Can I just take a moment to talk about twiddling?
I hate twiddling.
Twiddling, diddling, fiddling - whatever you want to call it, I hate it.
I am, of course, talking about what older nursing babies love to do more than anything in the world: play with the other nipple. It seems that some are more fanatical than others, and I think mine is right up there with the most eager and persistent of them. One boob is simply not sufficient - he must have them both.
It's a compulsion. He can't help it - he
must keep trying no matter how many times I brush his hand away and try to distract him. Anyone remember that cinematic gem
Idle Hands? He has no control over it.
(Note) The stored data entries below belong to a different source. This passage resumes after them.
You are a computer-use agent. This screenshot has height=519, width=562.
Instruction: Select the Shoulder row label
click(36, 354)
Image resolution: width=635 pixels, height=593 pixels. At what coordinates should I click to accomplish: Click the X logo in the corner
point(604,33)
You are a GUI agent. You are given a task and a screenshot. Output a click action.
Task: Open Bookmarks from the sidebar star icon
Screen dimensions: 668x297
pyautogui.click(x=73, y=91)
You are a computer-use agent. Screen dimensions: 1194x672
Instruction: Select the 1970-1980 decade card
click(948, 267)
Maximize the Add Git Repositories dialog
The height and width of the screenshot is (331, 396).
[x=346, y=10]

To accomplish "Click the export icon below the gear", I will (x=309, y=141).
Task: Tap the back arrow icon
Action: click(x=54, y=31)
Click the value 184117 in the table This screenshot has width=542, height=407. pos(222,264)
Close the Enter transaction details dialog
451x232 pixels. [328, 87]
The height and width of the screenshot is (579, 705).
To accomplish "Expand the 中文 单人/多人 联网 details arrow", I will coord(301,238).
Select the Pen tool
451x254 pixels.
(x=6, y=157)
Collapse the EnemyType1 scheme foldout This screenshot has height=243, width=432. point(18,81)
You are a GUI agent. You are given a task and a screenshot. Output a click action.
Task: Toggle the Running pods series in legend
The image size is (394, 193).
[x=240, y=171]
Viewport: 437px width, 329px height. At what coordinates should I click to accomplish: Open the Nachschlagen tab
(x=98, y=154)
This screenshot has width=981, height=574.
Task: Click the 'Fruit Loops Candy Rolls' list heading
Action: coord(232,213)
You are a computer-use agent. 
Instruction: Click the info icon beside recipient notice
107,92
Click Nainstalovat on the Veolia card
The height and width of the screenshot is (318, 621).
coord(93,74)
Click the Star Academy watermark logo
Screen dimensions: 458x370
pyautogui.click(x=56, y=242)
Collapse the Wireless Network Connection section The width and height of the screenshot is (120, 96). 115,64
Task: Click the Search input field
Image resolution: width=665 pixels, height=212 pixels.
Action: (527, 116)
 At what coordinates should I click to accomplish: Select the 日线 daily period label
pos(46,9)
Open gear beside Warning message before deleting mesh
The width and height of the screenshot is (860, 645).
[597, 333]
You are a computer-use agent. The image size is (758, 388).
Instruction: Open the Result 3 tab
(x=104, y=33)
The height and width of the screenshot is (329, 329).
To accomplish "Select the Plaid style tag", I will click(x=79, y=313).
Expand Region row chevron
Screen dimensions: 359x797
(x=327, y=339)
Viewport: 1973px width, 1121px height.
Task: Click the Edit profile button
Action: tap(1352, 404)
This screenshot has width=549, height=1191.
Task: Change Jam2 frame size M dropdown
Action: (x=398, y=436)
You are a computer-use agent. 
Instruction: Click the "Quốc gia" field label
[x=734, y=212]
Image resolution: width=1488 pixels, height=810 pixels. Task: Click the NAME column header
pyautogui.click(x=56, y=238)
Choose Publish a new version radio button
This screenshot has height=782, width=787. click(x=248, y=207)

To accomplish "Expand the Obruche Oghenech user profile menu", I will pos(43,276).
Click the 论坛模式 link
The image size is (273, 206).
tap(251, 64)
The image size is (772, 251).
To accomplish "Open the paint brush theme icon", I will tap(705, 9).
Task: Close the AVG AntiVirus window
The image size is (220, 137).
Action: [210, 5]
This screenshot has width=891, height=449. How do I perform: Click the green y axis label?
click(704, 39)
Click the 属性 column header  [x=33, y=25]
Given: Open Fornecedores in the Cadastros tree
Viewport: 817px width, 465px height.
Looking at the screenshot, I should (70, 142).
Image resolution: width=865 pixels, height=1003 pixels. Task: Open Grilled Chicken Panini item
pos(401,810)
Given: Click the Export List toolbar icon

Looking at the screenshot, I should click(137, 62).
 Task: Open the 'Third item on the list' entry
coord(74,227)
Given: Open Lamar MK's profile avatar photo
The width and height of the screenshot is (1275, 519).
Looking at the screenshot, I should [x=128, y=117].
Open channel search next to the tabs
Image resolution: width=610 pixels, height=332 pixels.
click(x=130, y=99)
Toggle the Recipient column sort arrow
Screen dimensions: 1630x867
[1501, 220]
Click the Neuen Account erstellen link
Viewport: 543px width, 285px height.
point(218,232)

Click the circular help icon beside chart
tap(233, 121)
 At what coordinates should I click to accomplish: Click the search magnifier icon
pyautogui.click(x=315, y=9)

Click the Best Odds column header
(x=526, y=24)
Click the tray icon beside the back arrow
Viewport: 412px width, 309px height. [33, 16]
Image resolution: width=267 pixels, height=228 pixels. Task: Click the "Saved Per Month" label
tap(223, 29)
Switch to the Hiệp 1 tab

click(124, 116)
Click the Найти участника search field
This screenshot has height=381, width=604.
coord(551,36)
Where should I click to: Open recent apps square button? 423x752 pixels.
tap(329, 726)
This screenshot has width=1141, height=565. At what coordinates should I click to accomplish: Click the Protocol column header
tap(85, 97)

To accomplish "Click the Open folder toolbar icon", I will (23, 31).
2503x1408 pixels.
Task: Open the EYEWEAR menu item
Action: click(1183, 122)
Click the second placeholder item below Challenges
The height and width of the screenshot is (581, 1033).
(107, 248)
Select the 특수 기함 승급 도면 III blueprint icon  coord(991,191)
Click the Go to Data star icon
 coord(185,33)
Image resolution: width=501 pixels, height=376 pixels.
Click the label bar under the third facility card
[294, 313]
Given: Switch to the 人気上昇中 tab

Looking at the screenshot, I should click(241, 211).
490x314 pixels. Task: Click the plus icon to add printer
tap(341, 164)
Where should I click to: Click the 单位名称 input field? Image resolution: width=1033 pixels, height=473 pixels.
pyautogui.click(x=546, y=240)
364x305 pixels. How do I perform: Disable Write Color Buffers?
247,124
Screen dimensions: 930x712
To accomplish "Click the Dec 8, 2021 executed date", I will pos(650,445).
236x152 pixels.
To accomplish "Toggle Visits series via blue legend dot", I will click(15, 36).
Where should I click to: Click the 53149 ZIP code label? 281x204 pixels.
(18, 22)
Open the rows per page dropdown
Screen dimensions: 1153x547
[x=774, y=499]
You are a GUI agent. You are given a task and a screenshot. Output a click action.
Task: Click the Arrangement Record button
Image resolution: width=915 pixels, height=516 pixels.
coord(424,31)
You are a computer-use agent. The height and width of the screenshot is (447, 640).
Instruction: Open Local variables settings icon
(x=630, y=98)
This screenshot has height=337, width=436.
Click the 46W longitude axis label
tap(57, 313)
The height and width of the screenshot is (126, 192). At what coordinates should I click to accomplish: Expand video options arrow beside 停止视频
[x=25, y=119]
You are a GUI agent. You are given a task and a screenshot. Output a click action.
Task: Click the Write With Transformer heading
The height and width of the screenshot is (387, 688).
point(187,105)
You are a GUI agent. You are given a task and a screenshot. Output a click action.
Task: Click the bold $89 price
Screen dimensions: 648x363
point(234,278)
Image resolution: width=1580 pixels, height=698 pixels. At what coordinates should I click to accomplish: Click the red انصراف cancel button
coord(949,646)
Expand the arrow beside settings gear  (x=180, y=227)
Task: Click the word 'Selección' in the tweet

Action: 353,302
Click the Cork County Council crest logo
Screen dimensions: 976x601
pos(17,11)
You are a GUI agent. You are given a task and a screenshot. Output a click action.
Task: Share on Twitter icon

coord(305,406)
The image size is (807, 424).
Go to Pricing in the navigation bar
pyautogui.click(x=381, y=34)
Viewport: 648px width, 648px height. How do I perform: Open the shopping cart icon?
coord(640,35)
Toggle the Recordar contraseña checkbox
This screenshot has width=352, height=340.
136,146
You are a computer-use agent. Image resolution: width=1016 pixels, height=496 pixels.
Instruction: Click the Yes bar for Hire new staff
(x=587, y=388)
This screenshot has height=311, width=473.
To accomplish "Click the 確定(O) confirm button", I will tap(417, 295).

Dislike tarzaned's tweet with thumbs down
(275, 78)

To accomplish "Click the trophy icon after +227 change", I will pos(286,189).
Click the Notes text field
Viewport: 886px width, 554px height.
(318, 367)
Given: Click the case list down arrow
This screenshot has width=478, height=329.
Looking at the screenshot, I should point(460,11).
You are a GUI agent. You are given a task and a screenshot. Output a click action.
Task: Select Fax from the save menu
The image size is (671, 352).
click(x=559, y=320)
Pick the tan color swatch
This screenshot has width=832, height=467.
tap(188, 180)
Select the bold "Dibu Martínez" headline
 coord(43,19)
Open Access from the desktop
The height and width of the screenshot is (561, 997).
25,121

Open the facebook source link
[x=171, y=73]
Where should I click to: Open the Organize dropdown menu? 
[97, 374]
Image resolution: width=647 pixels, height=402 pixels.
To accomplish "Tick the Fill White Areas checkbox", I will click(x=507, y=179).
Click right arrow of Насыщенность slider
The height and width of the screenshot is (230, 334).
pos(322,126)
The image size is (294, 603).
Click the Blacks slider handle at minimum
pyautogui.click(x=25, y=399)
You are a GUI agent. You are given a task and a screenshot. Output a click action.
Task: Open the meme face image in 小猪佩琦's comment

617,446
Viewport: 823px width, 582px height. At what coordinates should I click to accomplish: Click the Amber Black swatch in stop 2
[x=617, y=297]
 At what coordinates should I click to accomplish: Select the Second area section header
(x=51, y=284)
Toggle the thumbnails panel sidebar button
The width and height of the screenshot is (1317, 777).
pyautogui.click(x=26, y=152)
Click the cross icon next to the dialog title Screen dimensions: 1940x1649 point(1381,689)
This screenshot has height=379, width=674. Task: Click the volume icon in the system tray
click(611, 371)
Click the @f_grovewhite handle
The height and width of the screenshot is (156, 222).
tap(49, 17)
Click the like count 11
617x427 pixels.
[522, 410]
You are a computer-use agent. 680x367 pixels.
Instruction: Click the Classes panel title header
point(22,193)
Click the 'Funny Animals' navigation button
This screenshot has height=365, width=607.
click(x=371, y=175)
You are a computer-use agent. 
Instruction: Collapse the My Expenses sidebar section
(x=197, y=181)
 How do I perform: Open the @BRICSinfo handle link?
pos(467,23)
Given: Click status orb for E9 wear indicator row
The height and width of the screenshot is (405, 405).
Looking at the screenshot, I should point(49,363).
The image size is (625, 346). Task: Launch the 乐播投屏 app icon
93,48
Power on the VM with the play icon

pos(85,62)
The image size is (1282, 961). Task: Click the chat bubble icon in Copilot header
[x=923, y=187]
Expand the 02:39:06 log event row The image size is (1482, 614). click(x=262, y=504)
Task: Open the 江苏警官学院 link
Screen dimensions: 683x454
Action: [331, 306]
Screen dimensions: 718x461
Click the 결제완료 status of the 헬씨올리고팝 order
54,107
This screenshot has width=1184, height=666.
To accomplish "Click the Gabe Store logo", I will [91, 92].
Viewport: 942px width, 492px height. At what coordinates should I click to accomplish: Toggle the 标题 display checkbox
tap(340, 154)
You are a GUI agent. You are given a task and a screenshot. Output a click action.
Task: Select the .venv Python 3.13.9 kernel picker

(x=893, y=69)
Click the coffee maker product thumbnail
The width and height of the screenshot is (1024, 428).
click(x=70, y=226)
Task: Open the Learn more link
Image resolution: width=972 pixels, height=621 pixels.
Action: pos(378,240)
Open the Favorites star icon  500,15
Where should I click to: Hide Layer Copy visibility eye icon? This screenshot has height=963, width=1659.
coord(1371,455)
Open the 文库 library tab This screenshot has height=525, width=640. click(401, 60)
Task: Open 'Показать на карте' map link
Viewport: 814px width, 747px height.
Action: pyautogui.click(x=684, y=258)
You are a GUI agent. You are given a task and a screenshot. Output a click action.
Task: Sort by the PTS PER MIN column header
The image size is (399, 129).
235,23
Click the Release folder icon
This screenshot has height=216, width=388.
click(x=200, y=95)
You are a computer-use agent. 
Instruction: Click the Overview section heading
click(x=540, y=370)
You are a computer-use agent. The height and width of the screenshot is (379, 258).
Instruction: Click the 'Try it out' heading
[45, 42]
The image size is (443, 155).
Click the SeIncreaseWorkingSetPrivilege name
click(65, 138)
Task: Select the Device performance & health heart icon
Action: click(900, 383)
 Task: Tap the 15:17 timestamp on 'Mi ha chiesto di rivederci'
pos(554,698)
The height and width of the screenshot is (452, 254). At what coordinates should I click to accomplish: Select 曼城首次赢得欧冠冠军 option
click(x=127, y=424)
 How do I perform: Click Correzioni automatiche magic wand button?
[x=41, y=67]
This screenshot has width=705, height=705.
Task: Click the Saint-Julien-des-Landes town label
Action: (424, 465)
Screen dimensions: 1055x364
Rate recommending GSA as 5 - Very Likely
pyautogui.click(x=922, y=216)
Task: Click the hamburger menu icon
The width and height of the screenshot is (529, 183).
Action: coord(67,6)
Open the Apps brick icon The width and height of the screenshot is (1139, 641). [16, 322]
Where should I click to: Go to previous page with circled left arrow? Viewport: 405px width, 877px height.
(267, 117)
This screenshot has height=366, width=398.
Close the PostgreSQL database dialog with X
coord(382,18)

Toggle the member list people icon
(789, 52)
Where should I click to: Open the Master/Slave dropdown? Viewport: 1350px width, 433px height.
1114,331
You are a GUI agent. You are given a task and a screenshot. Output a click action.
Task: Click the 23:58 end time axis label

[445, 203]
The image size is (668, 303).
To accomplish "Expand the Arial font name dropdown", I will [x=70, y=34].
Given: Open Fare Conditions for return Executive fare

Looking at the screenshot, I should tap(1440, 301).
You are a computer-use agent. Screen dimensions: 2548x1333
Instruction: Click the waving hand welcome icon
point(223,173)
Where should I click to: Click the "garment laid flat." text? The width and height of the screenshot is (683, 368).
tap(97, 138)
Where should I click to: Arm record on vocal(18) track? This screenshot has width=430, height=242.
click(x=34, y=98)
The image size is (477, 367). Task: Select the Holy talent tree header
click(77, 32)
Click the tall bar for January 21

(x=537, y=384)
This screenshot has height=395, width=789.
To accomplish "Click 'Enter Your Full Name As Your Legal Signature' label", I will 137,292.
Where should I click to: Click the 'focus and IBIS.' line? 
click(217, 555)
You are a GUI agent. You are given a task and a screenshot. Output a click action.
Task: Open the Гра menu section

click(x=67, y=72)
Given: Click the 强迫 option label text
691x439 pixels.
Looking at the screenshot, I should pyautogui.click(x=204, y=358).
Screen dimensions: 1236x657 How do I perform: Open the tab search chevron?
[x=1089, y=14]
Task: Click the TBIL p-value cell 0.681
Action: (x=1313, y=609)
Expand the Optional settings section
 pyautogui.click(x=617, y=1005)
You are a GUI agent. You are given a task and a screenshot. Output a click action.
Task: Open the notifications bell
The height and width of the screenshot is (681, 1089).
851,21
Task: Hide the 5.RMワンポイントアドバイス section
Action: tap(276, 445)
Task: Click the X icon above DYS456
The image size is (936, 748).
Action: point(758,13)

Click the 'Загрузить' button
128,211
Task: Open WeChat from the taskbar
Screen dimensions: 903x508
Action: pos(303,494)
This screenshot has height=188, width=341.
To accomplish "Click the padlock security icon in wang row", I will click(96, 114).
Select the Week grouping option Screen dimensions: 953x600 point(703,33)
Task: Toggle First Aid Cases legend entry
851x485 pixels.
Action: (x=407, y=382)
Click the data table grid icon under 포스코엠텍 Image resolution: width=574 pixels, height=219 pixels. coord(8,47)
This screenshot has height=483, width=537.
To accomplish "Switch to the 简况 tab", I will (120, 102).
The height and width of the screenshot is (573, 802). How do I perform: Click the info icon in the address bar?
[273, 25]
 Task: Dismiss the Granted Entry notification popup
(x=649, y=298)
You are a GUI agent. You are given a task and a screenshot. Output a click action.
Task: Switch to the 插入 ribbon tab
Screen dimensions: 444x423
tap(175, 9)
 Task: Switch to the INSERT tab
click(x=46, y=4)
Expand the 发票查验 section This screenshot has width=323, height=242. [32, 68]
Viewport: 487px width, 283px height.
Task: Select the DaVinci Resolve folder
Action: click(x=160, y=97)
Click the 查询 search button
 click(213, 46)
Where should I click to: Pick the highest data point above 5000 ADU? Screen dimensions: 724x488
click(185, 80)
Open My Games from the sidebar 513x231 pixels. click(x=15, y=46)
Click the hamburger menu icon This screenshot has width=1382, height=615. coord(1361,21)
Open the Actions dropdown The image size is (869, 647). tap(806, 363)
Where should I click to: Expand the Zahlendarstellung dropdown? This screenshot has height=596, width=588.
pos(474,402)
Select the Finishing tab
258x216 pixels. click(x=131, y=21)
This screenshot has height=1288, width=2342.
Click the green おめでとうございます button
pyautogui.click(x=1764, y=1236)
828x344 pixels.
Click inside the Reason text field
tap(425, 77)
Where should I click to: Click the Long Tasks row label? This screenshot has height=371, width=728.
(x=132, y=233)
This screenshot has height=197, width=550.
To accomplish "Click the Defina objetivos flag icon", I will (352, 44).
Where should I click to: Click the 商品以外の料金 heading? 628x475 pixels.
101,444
His particular style is to flip his hand upside down in a manner that is very difficult to convey in words, he sort of twists it so that his fingers are pointing back towards his face, and slips his thumb into my bra and then passes it back and forth over my nipple. Oh, my skin crawls just thinking about it.
It's worst when he's trying to go to sleep. You would think nursing would be enough of a comfort, but if one chi-chi is good, then two must be better.
It's obviously an extreme source of comfort for him, so I hesitate to deny him outright, but this is one thing where my needs come out ahead, because if I allowed it I would hate nursing him, and that wouldn't be fair to either one of us. Every now and then I entertain the idea of just letting him go at it, in the hopes that once it isn't forbidden it will lose its appeal, but I never last. Five seconds into it I've got goosebumps and restless legs like I've got the
DTs. The Dreaded Twiddles.
Having just spent twenty minutes shooing away his e'er-wandering hand, I needed to let that out. I don't hate many things about mothering, but I hate that.